What this task involves » Repeat the entire listing exactly.

Data under study »
▼

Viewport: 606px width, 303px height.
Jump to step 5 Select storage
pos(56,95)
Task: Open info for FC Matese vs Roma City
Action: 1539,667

▲

Result »
Viewport: 606px width, 303px height.
Jump to step 5 Select storage
pos(56,95)
Task: Open info for FC Matese vs Roma City
Action: 1539,667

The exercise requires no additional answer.